They referenced Adobe Systems Incorporated (NASDAQ:ADBE), whom they also invested in under similar circumstances; their stock had stagnated for years, and was seen by investors as nothing more than one to be traded in and out of around product cycles. ValueAct saw the potential for far more, for Adobe to take advantage of real and growing innovation with bold tweaks to their subscription methods, which they made, resulting in completely altered perceptions. Adobe is up nearly 200% since the start of 2013 as a result, after flatlining for seven years. ValueAct recently sold some of their position to enjoy the windfall of that investment. They believed the same could be true of Microsoft.

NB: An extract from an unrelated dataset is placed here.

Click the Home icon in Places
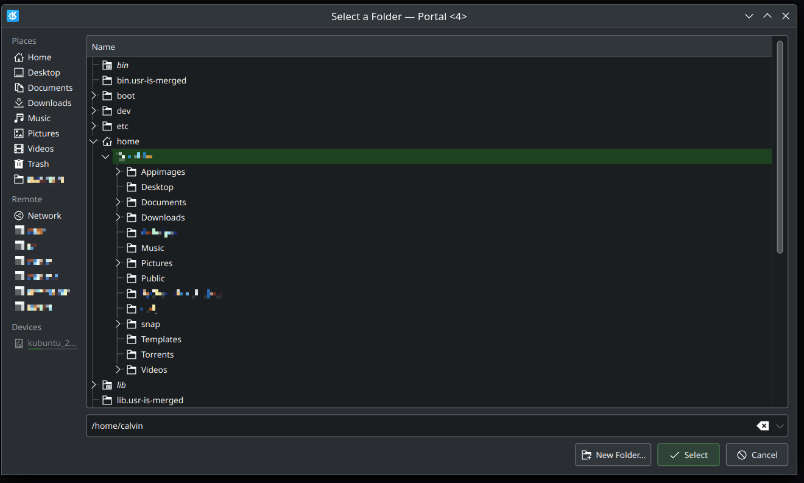The width and height of the screenshot is (804, 483). pos(19,57)
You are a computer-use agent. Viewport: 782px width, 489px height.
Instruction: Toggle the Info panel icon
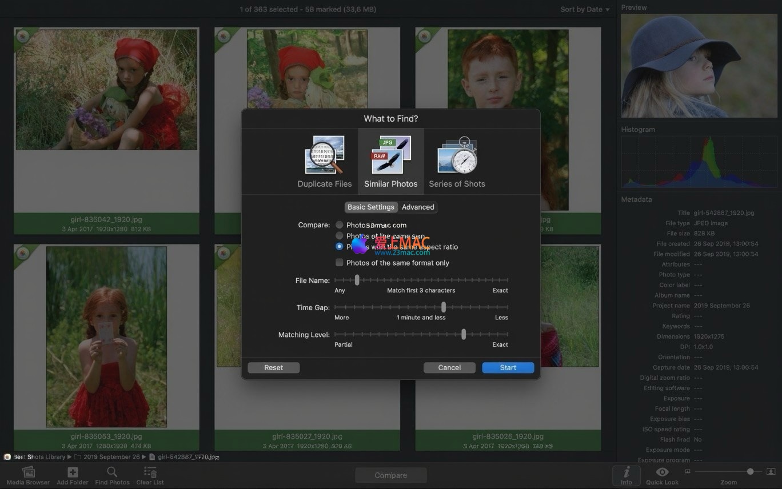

We believe that Microsoft suffers a similar perception problem to the one that existed when we initially invested in Adobe. The company has long been regarded as a Windows / PC-cycle stock. In fact, just last week, dire predictions about near term PC deliveries spurred another round of terrible Microsoft headlines. Sell-side analysts focus on Microsoft’s efforts to drive Windows client success in a changing computing world and have become increasingly bearish after the lukewarm launch of Windows-8, which many hoped would revive PCs.
As they said, this was the common perception of Microsoft Corporation (NASDAQ:MSFT), and yet a very narrow one of the company’s true potential and worth.
Instead of looking at Microsoft through the usual PC lens, we look at it through our “plumbing” lens and we like what we see. Nearly 70% of Microsoft’s earnings come from the enterprise-centric business divisions of Server & Tools and Microsoft Business Division (e.g. Office). These businesses derive 60% of revenue from multi-year annuity agreements and have grown EBIT nearly 10% per year over the past five years.